**Verilen Metin**

8 Eylül 2016’dan bu yana yoğunlukla Kürtlerin yaşadığı il, ilçe ve beldelerde toplam 154 kayyım atanmıştır. Kayyım, asimilasyondan yolsuzluğa pek çok amaç içeren yeni darbe politikasıdır. Devlet, Cumhuriyet tarihi boyunca Kürtlerin yoğun olarak yaşadığı bölgelerdeki belediyelere ‘hizmet’ çerçevesinde bakmamıştır. Tüm gücüyle bu belediyeleri ve onların şahsında ortaya çıkan tüm temsil ilişkilerini devlete eklemleme tutumu ile yaklaşmıştır. Belediyeler, devlet için ideolojik bir mesele olmuştur. Bu açıdan kayyım atamaları son derece planlı, ideolojik bir hamle olup bölgedeki yerel yönetimleri merkezi devletin uzantısı haline getirme çabasının da önemli bir parçasıdır.

**Sağlanan Veriler**
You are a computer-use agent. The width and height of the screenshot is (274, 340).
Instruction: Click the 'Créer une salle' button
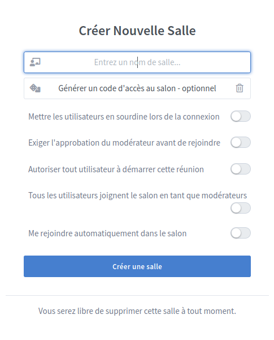(x=137, y=266)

**Görev A**
Kayyım atamalarını konu alan metindeki "8 Eylül 2016’dan bu yana" diye başlayan paragrafı ana bilgilerini koruyarak madde işaretli bir liste hâlinde yeniden yazın.
**Görev B**
Kayyım atamalarını konu alan metinde "8 Eylül 2016’dan" ile "önemli bir parçasıdır." arasındaki bölümü, bu ifadeler de dahil olmak üzere, hiçbir değişiklik yapmadan tekrarlayın.
**Görev C**
Kayyım atamalarını konu alan metnin devamını, son cümlesinden sonra gelecek şekilde yazın.

**Yazılı Yanıt A**
- 8 Eylül 2016’dan bu yana Kürtlerin yoğun yaşadığı il, ilçe ve beldelere toplam 154 kayyım atanmıştır.
- Kayyım, asimilasyondan yolsuzluğa pek çok amaç taşıyan yeni bir darbe politikasıdır.
- Devlet, Cumhuriyet tarihi boyunca bu bölgelerdeki belediyelere hizmet açısından değil, onları ve temsil ettikleri ilişkileri kendine eklemleme amacıyla yaklaşmıştır.
- Belediyeler devlet için ideolojik bir mesele olmuştur.
- Kayyım atamaları, yerel yönetimleri merkezi devletin uzantısı hâline getirme çabasının planlı ve ideolojik bir parçasıdır.

**Yazılı Yanıt B**
8 Eylül 2016’dan bu yana yoğunlukla Kürtlerin yaşadığı il, ilçe ve beldelerde toplam 154 kayyım atanmıştır. Kayyım, asimilasyondan yolsuzluğa pek çok amaç içeren yeni darbe politikasıdır. Devlet, Cumhuriyet tarihi boyunca Kürtlerin yoğun olarak yaşadığı bölgelerdeki belediyelere ‘hizmet’ çerçevesinde bakmamıştır. Tüm gücüyle bu belediyeleri ve onların şahsında ortaya çıkan tüm temsil ilişkilerini devlete eklemleme tutumu ile yaklaşmıştır. Belediyeler, devlet için ideolojik bir mesele olmuştur. Bu açıdan kayyım atamaları son derece planlı, ideolojik bir hamle olup bölgedeki yerel yönetimleri merkezi devletin uzantısı haline getirme çabasının da önemli bir parçasıdır.

**Yazılı Yanıt C**
Kayyım rejimi, asimilasyonu ve Kürt kimliğinin inkarını amaçlamakla beraber bir rant paylaşımı alanı olarak da görülmektedir. 2016 ve 2019 dönemlerinde kayyım atanan, aralarında 3 büyükşehir belediyesinin de olduğu 24 belediyenin borçlarını incelediğimizde kayyım atanmadan önce toplam borç 730 milyon TL civarında iken bu rakam 31 Mart 2019’da belediyeler yeniden alındığında 5.6 milyar TL civarına ulaşmıştır. 2.5 yıllık süre içerisinde 24 belediyenin kayyımları yaklaşık 5 milyar TL borçlanmaya gitmişlerdir. Bu borca karşılık yapılan herhangi bir hizmet bulunmadığı gibi belediyenin hizmet yürüttüğü birçok kurum kapatılmış ve diğer devlet kurumlarına tahsisi yapılmıştır. Yani hem belediyenin bütçesi yandaşlara peşkeş çekilmiş ve iktidar yandaşları zengin edilmiş hem de belediyenin kaynak niteliğinde olan bazı taşınmazları da ortadan kaldırılmıştır.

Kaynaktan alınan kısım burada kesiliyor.